Why this matters: processing calls without verified recording consent creates legal liability. Some jurisdictions require all-party consent. The system must not extract data from calls where consent is unclear, regardless of how useful the extraction would be.
Quality rubric
| Criterion | Pass | Fail |
|---|---|---|
| Field accuracy | Extracted value matches ground truth or is an acceptable variation (e.g., "$50-75K" vs "$50,000-$75,000") | Extracted value is materially wrong, missing when present, or present when absent |
| Evidence grounding | Quoted text exists verbatim in the transcript | Quote is paraphrased, truncated to change meaning, or fabricated |
| Confidence calibration | High-confidence extractions (>0.8) are correct >90% of the time. Low-confidence (<0.5) are correct <60% of the time | Confidence scores do not correlate with actual accuracy |
| False positive rate | Less than 5% of fields report information that is not in the transcript | More than 5% of fields contain information not supported by the transcript |
| Consent enforcement | System refuses to process when consent flag is false | System processes transcript despite missing consent |
| Transcript quality detection | Poor transcripts (cross-talk, garbled audio) are flagged >90% of the time | Poor transcripts are processed without warning |
Automated checks
- Output schema validation (all required fields present, correct types)
- Evidence verification: every evidence string must be a substring match against the source transcript
- Confidence range validation: all confidence scores between 0.0 and 1.0
- Empty array validation: fields with no data must return empty arrays, not null or omitted
- Consent flag check: extraction must not produce output when consent is false
- Fabrication detection: cross-reference all competitor names and budget figures against transcript text
Prototype eval results
Prototype eval on the first 50 labeled examples (stratified across call types and transcript quality levels): 87% field accuracy. Zero fabricated evidence detected. Confidence calibration not yet tested. This result is directional, not launch-grade. The sample is too small and too skewed toward clean transcripts to extrapolate to production. Full 200-example eval required before any production decision.
Regression plan
- Regression suite size: 50 examples (subset of the full 200, covering all edge case categories)

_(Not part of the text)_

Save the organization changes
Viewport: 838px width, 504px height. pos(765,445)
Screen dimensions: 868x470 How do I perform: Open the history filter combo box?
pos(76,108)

- Run frequency: on every prompt change, model change, or pipeline code change
- Alert if: field accuracy drops more than 3% vs. baseline, or any fabricated evidence is detected
Online metrics
| Metric | Definition | Target | Alert threshold |
|---|---|---|---|
| Field acceptance rate | % of proposed fields accepted by reps without edits | >75% | Below 70% over 7 days |
| Field edit rate | % of proposed fields accepted with modifications | <20% | Above 30% over 7 days |
| Field rejection rate | % of proposed fields rejected entirely | <10% | Above 15% over 7 days |
| Fabricated evidence rate | % of extractions where evidence does not match transcript | 0% | Any single instance |
| Extraction latency p50 | Time from transcript available to extraction complete | <15s | Above 25s |
| Cost per extraction | Total model cost per call processed | <$0.05 | Above $0.08 |
| Rep adoption rate | % of eligible reps who review extractions within 4 hours | >80% | Below 60% |
| Transcript quality flag rate | % of transcripts flagged as poor quality | Informational | Above 30% (indicates systemic audio issues) |
Launch threshold
- 85% field accuracy on the full 200-example golden set.

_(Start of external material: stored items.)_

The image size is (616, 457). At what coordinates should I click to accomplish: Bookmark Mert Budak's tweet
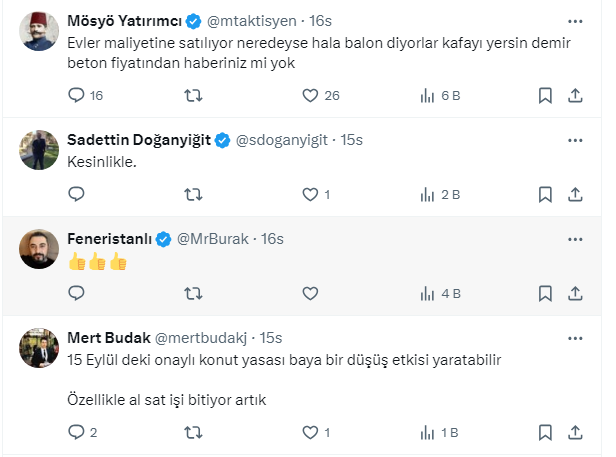[545, 432]
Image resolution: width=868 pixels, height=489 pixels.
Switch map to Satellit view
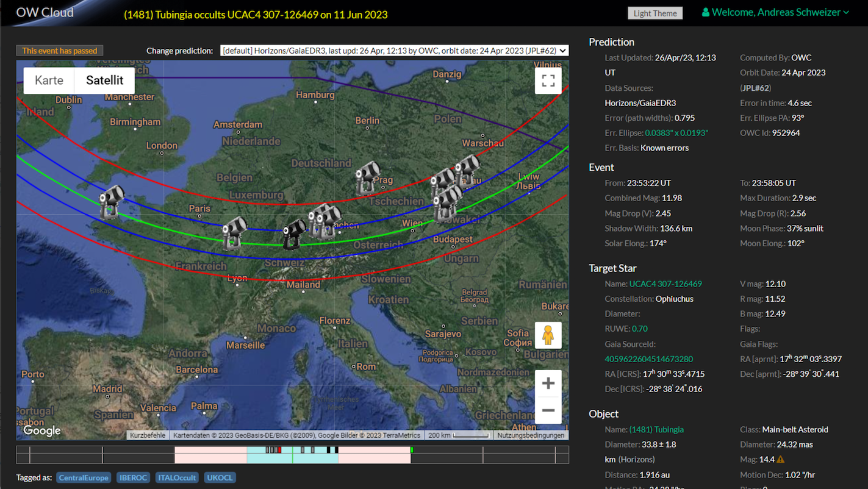104,80
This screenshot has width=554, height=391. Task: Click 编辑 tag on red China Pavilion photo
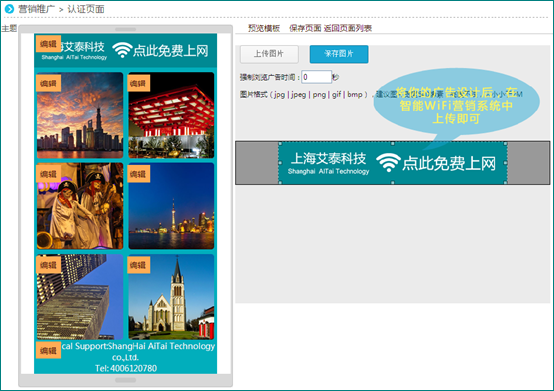pyautogui.click(x=138, y=83)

- Zero fabricated evidence on the full golden set.
- Evidence verification automated check passes on 100% of outputs.
- Confidence calibration meets the rubric criteria above.
- False positive rate below 5%.
- Consent enforcement passes on all consent-related test cases.
Review cadence
- Pre-launch: run full eval on every prompt or model change. Run regression suite on every code change.
- Post-launch week 1-4: review online metrics daily. Sample 20 extractions per week for manual quality review.
- Post-launch month 2-3: review online metrics weekly. Sample 10 extractions per week for manual review.
- Post-launch month 4+: review online metrics bi-weekly. Sample 10 extractions per week. Re-run full eval monthly or on any model/prompt change.